The teenage criminals have been on the run for 33 hours and counting.
They got more than an hour and half head start, despite Hillsborough County deputies being stationed just a half a mile away.
The issues involve juvenile detention centers run by private contractor G4S.
The delayed reporting over the weekend is just the latest in a long list of problems at those facilities
Anthony Bays, 18, and Anthony Cook, 17, who are both convicted car thieves, have been on the run since 9:15 a.m. Sunday.
Deputies said they escaped the Falkenburg Academy Youth Detention Center through a hole in a chain link fence, but the first 911 call to report the escape wasn't made until 10:35 p.m., and then, the I-Team has learned, it was a hang-up call.
When a dispatcher called back, nobody answered, so a deputy had to go to the facility in person. That’s when the escape was finally officially reported.
Falkenburg Academy is operated for the state by G4S, which has had a number of recent problems, including a riot at the Avon Park Youth Academy in 2013.
That incident led to 60 arrests, hundreds of thousands of dollars in damage, and a grand jury report released last year that called for the facility to be shut down.
“It is a miserable failure down there,” Sheriff Grady Judd said in a June 2015 news conference announcing the release of the grand jury report.
“These things have been years in the making,” State Attorney Jerry Hill said.
Just months after the riot, a convicted felon walked away from the facility while staff members broke up a fight. Law enforcement said G4S waited hours to report the escape.
“They can leave, they can walk away, they don't have to be reported to us for two hours,” Judd said.
Last year, juvenile inmates took over the Les Peters Academy in Tampa.
“They were tearing things off the wall, turning over tables, breaking things,” said Tampa Police Department spokeswoman Andrea Davis at the time of the incident.
And in late 2012, a 15-year-old girl escaped from the Pasco Girls Academy but workers there were delayed in calling law enforcement.
That girl was finally found 11 days later, 60 miles away in Manatee County.
Regarding Sunday’s incident, Florida DJJ spokeswoman Heather DiGiacomo released the following statement:
“The preliminary investigation raises questions as to the adherence to proper procedures. As such, four staff members of the Tampa Residential Facility have since been suspended from duty while the investigation continues. It is our expectation that staff put the safety and wellbeing of youth first and exceed our high expectations for the care of youth in our custody. This includes calling law enforcement immediately when it is suspected that a youth is hurt, in danger or escaped from a program.”
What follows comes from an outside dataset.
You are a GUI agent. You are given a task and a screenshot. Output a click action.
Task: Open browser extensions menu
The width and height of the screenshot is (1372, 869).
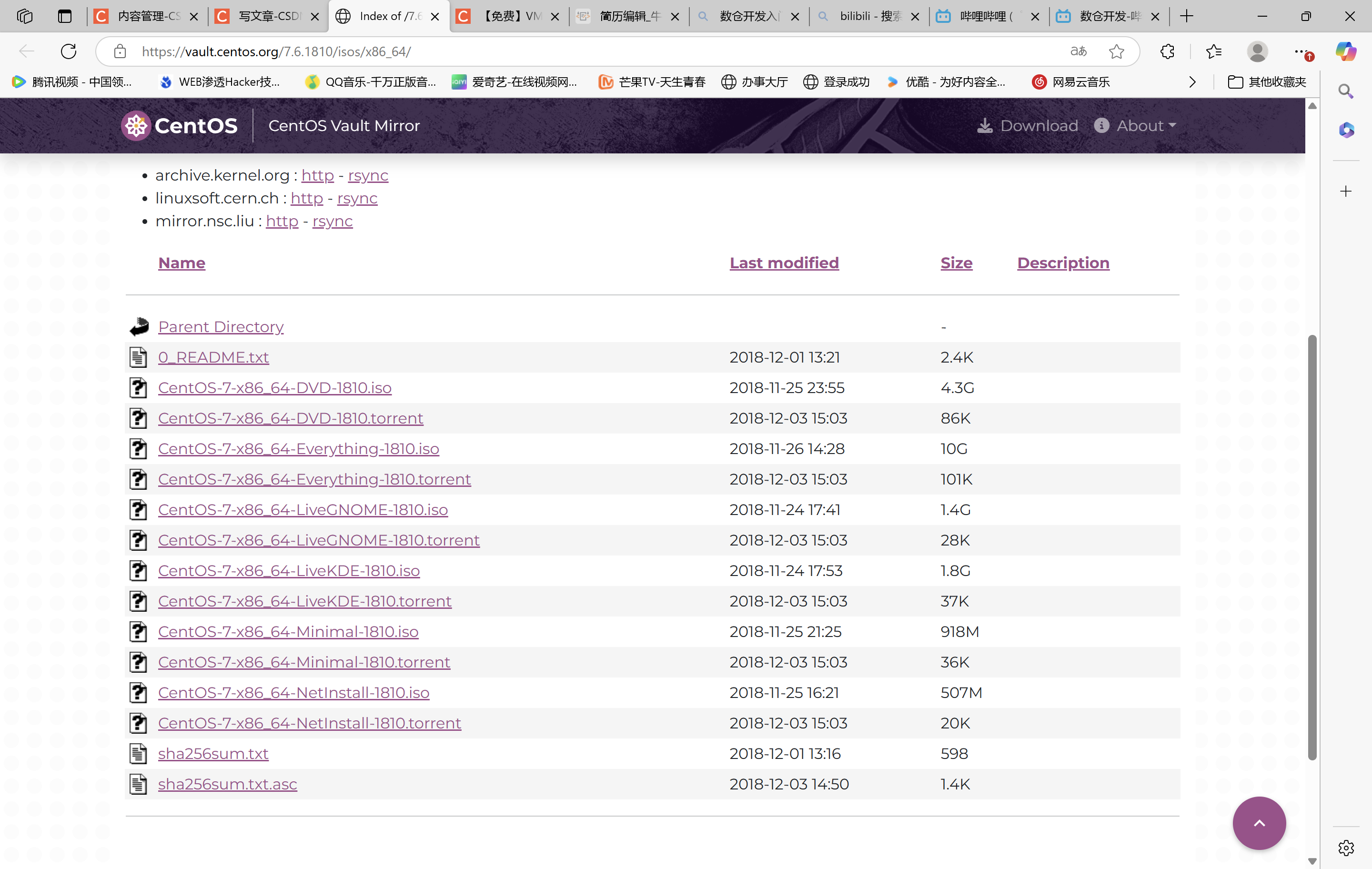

G4S spokeswoman Monica Lewman-Garcia released the following statement regarding the incident:
G4S Youth Services can confirm that on Sunday, January 31st two youth exited Tampa Residential Facility, a residential treatment program for males, ages 14 to 18. While the internal review of the incident is ongoing, our initial investigation raises questions whether proper procedures were followed. Accordingly, four staff members have been suspended from duty while the internal review is underway.
We want to thank the Hillsborough County Sheriff's Office for their response and assistance during this incident. We are working with the Florida Department of Juvenile Justice on an immediate corrective action plan.
G4S Youth Services has provided residential and outpatient treatment programs to more than 12,000 Florida youth since 2002. Although rare, incidents can happen when working with at-risk and troubled youth. When they do we work quickly to ensure that any necessary changes are fully implemented to help prevent a re-occurrence.